Firms Push Ahead with Full Mergers Despite Aussie Slowdown
Less than two weeks ago, Ashurst voted to fully merge the partners from the former Blake Dawson into its global partnership. Though the British and Australian firms announced their tie-up two years ago and the latter adopted the former’s brand, they had held off on a financial integration.
For many years, the difficulty of integrating hundreds of Australian lawyers was a frequently cited reason for why U.K. firms would likely avoid mergers Down Under. And, indeed, most British firms that have pushed into the market in recent years have sidestepped the issue by adopting verein structures, merging with small firms, or launching standalone offices.
But Ashurst and, even before, Herbert Smith Freehills, embraced full integration. At both firms, there is a strong belief that only partners in the same profit pool will be reliably motivated to work together, rather than competing with each other. They’re holding on to that belief despite the past year’s slowdown in the formerly red-hot Australian economy.
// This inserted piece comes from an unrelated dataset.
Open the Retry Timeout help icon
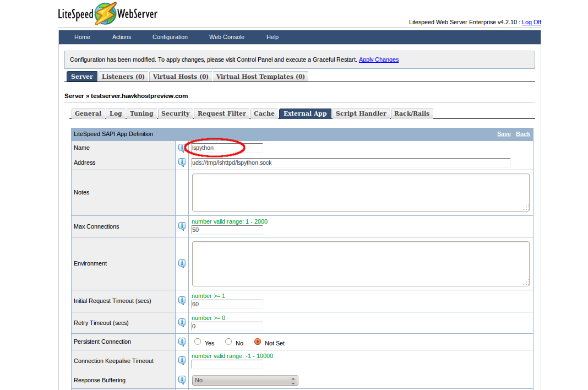point(182,323)
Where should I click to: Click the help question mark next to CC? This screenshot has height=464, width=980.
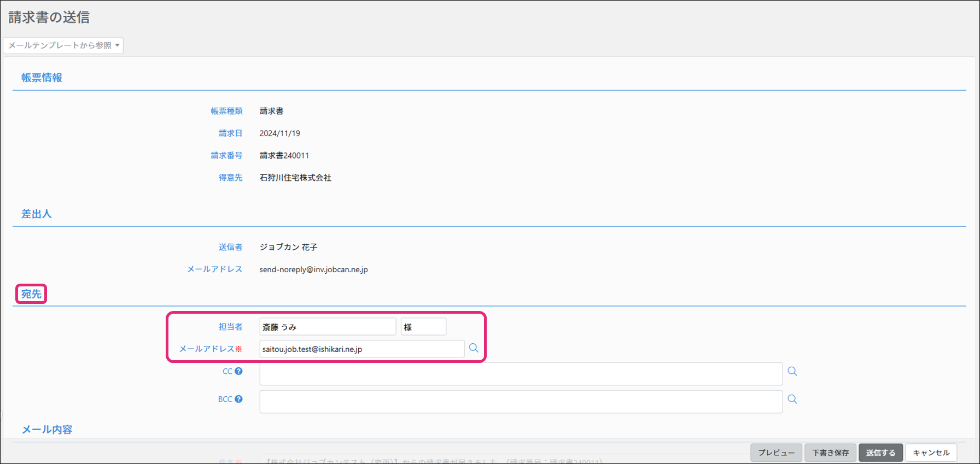coord(238,371)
“Everyone has an interest in growing the overall pie and no one has to worry about where the work is done,” says Mary Padbury, the Australia chairwoman for Ashurst.
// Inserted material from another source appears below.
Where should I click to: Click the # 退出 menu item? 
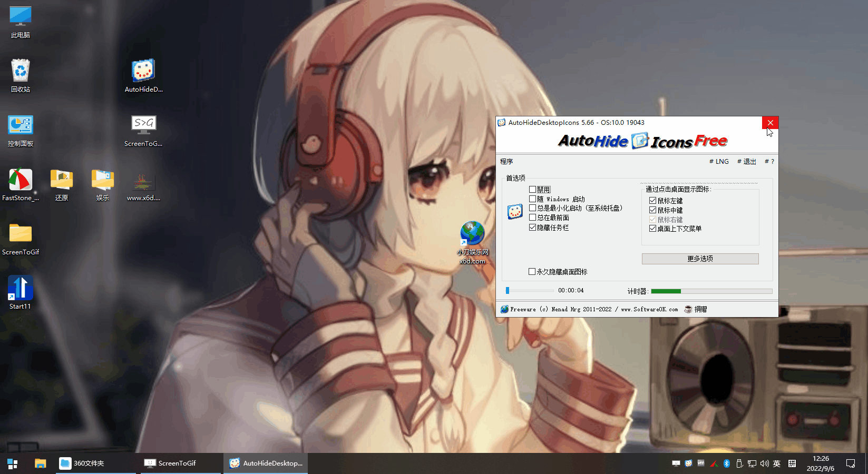click(x=746, y=162)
Financial integration is more difficult for firms like Ashurst and Herbert Smith Freehills because their partner compensation systems have traditionally been based on lockstep models. In a pure lockstep like the former Herbert Smith, partners are paid strictly according to seniority. In a modified lockstep, as at Ashurst, part of a partner’s compensation is tied to seniority with the rest tied to various performance metrics.
Herbert Smith is currently working on combining its U.K. lockstep and the Australian side’s modified lockstep into a global modified lockstep system. A firm spokesman declined to comment on those discussions but said a new system is on track to be implemented in the next financial year.
But in any form of lockstep, higher-grossing partners can be seen as subsidizing their lower-grossing partners.
Most firms ward off such perception by building strong internal cultures and a strong sense of collegiality among partners. But that’s tougher in a merger situation. A decade ago, a lockstep that couldn’t accommodate superstar U.S. partners launched a cascade of problems for Clifford Chance’s merger with New York’s Rogers & Wells. A similar dynamic is certainly possible between broadly more profitable U.K. firms and their Aussie merger partners.
In the months leading up to and following the merger last October of Herbert Smith and Freehills, several leading London partners have walked. Litigators Ted Greeno, Simon Bushell, and Kevin Lloyd joined Quinn Emanuel Urquhart & Sullivan, Latham & Watkins, and Debevoise & Plimpton, respectively. Corporate partner Will Pearce went to Davis Polk & Wardwell, while financial regulatory practice head Martyn Hopper and partner Nikunj Kiri both moved to Linklaters.
Four former Herbert Smith partners interviewed for this story said the merger had been a factor in the departures. They say there was widespread concern that the U.K. firm partners would wind up subsidizing the Australian partners, whose rising profits were seen as the result of a skyrocketing Aussie dollar and a once-in-a-lifetime mining boom. According to The American Lawyer’s 2010 Global 100 survey, Herbert Smith had profits per partner of $1.36 million compared to Freehills’ $970,000. The following year, the last in which the two firms released separate financials, Herbert Smith sank slightly to $1.34 million while Freehills had jumped to $1.27 million.